TEXT:

• • •

4. Aber zurüch zu unserem E-Scooter. Ist mein Vorhaben damit, weil ich mir den Roller nicht rechtswidrig aneignen will, schon gänzlich straflos? Nein, ist es nicht; denn es gibt da diesen § 248b StGB. Danach ist auch der unbefugte Gebrauch eines Fahrzeugs strafbar. Man nennt das den sogenannten Gebrauchsdiebstahl, lateinisch furtum usus, mit der Betonung auf dem zweiten „us“, also Genitiv, u-Deklination. – Diebstahl (furtum) des Gebrauchs (usus). Hätten Sie nicht gedacht, dass Sie das noch einmal brauchen würden, was? – Mit „Fahrzeug“ ist übrigens nicht nur das Kraftfahrzeug (Auto) gemeint, sondern auch ein Fahrrad. Das steht ausdrücklich im Gesetz. Wer also ein Auto oder auch nur ein Fahrrad wegnimmt, um damit eine Spritztour zu unternehmen, begeht zwar keinen Diebstahl, aber eine unbefugte Gebrauchsanmaßung. Und die ist eben auch strafbar.
5. Würde ich also durch meine Aktion mit dem Elektroroller den Straftatbestand des § 248b StGB erfüllen? Nun ja, ganz so eindeutig scheint mir das nicht zu sein. Denn die Firma Tier (oder Circ oder Lime oder wie sie alle heißen) stellt ihre Elektroroller ja gerade deshalb auf die Straße, damit Leute wie ich die Fahrzeuge mieten. Gut, diese „Verleihfirmen“ denken dabei natürlich nicht an die Gestaltung, dass jemand den Roller in den Kofferraum seines Wagens packt und damit spazieren fährt. Sondern die haben schon recht detaillierte Nutzungsbedingungen. Zum Beispiel darf man mit dem Roller nicht in den Englischen Garten fahren, nicht zu zweit drauf stehen und man soll damit auch keine Bierkästen befördern, wie man es manchmal beobachten kann. Aber nicht jeder Verstoß gegen die Nutzungsbedingungen ist auch gleich strafbar. Nein, mein Herr, da muss man schon unterscheiden zwischen Zivilrecht und Strafrecht!

• • •

BEREITGESTELLTE DATEN:
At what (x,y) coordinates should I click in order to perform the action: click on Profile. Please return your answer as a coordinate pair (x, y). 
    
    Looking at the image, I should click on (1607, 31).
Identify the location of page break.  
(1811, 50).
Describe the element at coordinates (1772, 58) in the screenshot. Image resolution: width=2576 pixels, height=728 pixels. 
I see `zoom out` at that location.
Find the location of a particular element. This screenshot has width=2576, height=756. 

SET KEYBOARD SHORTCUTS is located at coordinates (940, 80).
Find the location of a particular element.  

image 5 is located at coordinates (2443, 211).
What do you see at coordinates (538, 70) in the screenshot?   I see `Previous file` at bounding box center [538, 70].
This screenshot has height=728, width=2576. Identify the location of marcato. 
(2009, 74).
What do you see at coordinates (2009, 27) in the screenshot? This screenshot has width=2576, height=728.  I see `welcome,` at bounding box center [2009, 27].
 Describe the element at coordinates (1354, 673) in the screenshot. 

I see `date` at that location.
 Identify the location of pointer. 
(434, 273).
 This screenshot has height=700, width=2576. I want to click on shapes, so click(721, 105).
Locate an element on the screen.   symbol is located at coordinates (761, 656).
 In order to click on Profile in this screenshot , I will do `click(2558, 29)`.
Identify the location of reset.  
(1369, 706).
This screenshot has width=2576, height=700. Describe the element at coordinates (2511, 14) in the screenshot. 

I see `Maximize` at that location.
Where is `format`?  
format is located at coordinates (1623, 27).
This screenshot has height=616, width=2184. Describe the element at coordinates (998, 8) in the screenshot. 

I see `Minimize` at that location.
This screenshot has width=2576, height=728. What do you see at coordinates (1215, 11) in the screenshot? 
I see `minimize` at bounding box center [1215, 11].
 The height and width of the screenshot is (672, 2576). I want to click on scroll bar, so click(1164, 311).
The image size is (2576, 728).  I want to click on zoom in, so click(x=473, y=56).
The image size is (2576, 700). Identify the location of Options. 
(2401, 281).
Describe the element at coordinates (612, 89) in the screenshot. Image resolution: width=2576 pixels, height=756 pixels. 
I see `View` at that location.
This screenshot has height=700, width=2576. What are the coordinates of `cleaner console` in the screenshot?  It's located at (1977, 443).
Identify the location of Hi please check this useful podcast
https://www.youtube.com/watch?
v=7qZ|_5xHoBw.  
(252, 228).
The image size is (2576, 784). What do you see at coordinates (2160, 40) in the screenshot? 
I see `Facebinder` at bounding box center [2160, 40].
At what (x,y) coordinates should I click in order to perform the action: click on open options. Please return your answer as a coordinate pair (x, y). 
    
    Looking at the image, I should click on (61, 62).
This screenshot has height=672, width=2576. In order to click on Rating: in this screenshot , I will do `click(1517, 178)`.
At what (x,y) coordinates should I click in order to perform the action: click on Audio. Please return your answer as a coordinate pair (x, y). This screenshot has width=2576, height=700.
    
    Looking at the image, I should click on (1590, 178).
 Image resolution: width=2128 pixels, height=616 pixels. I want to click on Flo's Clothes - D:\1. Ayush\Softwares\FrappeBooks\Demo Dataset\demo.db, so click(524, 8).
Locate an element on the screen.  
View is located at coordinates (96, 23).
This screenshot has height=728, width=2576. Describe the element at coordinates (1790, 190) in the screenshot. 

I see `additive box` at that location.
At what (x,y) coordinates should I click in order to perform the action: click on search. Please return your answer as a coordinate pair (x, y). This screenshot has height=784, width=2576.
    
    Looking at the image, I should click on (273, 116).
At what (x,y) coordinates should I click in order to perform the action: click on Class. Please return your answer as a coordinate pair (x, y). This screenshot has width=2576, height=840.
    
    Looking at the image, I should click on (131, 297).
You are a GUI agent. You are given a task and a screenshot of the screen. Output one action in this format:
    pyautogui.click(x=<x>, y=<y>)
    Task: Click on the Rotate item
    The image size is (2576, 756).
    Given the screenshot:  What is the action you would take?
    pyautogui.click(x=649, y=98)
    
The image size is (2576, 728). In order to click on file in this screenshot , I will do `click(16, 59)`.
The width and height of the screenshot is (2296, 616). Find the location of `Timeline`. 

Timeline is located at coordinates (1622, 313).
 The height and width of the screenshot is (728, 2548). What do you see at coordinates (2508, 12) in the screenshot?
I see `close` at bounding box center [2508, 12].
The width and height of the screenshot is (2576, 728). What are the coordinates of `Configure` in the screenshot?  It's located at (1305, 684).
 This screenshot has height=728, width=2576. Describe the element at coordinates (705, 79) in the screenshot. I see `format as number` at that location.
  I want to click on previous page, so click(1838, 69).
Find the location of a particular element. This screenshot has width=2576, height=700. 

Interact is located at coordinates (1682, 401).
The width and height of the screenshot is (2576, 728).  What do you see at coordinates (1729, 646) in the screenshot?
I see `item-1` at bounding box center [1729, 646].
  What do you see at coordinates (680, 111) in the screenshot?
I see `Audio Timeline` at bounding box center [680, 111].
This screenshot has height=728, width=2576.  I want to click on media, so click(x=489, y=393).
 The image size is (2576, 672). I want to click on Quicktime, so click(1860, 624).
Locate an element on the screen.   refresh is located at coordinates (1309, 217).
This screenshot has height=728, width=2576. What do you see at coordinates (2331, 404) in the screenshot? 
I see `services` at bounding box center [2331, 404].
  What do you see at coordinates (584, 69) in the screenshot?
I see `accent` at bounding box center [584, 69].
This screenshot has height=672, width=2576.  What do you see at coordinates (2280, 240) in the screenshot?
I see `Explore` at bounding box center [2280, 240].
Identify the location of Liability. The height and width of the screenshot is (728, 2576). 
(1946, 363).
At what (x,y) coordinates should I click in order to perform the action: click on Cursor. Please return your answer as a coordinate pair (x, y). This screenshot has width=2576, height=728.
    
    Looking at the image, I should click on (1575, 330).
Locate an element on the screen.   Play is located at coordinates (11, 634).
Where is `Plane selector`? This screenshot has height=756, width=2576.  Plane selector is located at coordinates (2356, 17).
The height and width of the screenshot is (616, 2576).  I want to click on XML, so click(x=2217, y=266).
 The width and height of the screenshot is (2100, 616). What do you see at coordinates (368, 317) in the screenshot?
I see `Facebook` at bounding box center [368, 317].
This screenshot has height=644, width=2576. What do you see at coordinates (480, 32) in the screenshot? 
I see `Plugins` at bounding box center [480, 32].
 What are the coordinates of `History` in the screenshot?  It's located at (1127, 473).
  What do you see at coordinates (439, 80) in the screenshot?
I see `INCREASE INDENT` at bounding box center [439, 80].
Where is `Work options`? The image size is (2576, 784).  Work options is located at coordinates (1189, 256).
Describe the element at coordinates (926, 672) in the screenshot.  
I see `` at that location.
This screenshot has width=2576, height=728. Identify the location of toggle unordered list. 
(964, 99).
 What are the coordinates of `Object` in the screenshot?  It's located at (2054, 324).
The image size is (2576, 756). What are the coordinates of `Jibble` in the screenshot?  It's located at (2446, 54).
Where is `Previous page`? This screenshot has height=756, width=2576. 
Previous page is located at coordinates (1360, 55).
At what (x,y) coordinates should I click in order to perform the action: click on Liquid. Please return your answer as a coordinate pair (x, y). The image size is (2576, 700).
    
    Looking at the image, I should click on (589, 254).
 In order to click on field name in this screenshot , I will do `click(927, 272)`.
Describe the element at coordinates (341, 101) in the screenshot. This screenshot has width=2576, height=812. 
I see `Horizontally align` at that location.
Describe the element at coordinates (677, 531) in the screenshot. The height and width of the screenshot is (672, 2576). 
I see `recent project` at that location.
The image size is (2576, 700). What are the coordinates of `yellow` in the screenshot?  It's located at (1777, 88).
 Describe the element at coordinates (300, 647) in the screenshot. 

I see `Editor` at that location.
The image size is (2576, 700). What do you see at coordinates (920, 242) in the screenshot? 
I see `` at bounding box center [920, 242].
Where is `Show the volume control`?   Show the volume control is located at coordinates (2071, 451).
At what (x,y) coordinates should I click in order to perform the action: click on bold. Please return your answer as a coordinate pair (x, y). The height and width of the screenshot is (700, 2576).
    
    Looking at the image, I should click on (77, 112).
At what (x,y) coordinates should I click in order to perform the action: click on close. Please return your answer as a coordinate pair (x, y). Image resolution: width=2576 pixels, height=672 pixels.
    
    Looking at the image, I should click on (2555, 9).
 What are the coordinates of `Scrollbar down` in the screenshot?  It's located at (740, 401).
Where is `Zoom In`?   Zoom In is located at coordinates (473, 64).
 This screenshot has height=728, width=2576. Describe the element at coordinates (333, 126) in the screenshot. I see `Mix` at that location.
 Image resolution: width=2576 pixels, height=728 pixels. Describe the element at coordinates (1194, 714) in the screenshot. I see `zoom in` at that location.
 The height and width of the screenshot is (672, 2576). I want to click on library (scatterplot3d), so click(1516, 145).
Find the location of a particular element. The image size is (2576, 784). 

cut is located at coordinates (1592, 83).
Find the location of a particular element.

• • •

KURZE ÜBUNG 1:
Schreibe aus dem Text zum E-Scooter den Abschnitt ab, der mit den Worten „4. Aber zurüch“ beginnt und mit „eben auch strafbar.“ endet.
KURZE ÜBUNG 2:
Welche Verleihfirmen für Elektroroller nennt der Text zum E-Scooter namentlich?
Die Daten stammen aus einer anderen Quelle als der Text.

VOLLSTÄNDIGE ANTWORT 1:
4. Aber zurüch zu unserem E-Scooter. Ist mein Vorhaben damit, weil ich mir den Roller nicht rechtswidrig aneignen will, schon gänzlich straflos? Nein, ist es nicht; denn es gibt da diesen § 248b StGB. Danach ist auch der unbefugte Gebrauch eines Fahrzeugs strafbar. Man nennt das den sogenannten Gebrauchsdiebstahl, lateinisch furtum usus, mit der Betonung auf dem zweiten „us“, also Genitiv, u-Deklination. – Diebstahl (furtum) des Gebrauchs (usus). Hätten Sie nicht gedacht, dass Sie das noch einmal brauchen würden, was? – Mit „Fahrzeug“ ist übrigens nicht nur das Kraftfahrzeug (Auto) gemeint, sondern auch ein Fahrrad. Das steht ausdrücklich im Gesetz. Wer also ein Auto oder auch nur ein Fahrrad wegnimmt, um damit eine Spritztour zu unternehmen, begeht zwar keinen Diebstahl, aber eine unbefugte Gebrauchsanmaßung. Und die ist eben auch strafbar.

VOLLSTÄNDIGE ANTWORT 2:
Tier, Circ, Lime